START Data extracts

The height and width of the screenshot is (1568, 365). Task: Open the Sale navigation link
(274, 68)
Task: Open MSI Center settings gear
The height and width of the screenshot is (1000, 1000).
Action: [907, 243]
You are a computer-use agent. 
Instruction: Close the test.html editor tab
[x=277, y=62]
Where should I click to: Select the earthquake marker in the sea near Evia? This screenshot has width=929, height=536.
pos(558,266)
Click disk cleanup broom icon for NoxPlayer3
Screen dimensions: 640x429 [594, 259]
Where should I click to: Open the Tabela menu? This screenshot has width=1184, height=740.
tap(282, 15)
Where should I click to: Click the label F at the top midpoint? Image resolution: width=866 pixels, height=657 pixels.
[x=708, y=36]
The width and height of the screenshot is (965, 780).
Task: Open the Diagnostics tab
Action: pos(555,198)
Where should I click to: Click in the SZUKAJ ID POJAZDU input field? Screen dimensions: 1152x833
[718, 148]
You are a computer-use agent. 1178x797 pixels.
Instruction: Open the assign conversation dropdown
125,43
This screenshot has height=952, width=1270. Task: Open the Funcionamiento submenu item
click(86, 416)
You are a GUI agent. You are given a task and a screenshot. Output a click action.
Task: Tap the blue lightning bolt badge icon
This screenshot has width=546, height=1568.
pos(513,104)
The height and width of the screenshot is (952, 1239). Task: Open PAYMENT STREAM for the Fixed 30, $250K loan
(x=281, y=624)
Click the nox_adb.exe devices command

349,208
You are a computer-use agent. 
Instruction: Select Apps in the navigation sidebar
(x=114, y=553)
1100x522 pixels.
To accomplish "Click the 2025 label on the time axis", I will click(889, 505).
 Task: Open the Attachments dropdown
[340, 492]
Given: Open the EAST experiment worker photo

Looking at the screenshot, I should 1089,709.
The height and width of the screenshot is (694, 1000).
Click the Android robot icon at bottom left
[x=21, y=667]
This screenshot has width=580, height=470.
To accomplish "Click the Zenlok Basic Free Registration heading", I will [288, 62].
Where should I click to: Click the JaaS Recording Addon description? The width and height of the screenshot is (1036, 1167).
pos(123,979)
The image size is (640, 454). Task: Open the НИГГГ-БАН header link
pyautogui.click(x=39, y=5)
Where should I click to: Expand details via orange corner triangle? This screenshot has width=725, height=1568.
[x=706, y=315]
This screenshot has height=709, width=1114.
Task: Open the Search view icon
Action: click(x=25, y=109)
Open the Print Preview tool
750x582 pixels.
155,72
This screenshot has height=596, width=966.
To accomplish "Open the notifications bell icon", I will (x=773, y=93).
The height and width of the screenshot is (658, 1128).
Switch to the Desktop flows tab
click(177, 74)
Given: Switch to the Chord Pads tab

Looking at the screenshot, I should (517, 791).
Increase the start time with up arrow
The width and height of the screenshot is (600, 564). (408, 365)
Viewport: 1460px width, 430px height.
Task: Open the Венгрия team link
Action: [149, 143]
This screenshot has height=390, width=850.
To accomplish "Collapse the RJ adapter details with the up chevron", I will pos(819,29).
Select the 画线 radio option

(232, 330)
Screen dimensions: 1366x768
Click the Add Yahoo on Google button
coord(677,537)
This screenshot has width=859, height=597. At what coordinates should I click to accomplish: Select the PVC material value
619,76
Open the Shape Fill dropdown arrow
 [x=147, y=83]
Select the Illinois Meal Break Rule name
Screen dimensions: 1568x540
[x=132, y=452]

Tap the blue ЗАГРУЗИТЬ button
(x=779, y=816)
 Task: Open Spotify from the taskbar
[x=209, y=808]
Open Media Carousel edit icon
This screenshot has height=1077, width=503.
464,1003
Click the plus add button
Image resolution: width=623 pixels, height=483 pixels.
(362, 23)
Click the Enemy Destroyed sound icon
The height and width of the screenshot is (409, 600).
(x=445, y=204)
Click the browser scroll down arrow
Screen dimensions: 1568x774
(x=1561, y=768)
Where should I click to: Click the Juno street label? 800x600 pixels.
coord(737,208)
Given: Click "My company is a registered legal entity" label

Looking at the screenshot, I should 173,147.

END Data extracts

▶ **Your task**: Every line above that has the string "agent" needs to be copied.

▶ **Solution to the exercise**:
You are a computer-use agent. 
You are a computer-use agent. 1178x797 pixels.
You are a GUI agent. You are given a task and a screenshot. Output a click action.
You are a computer-use agent. 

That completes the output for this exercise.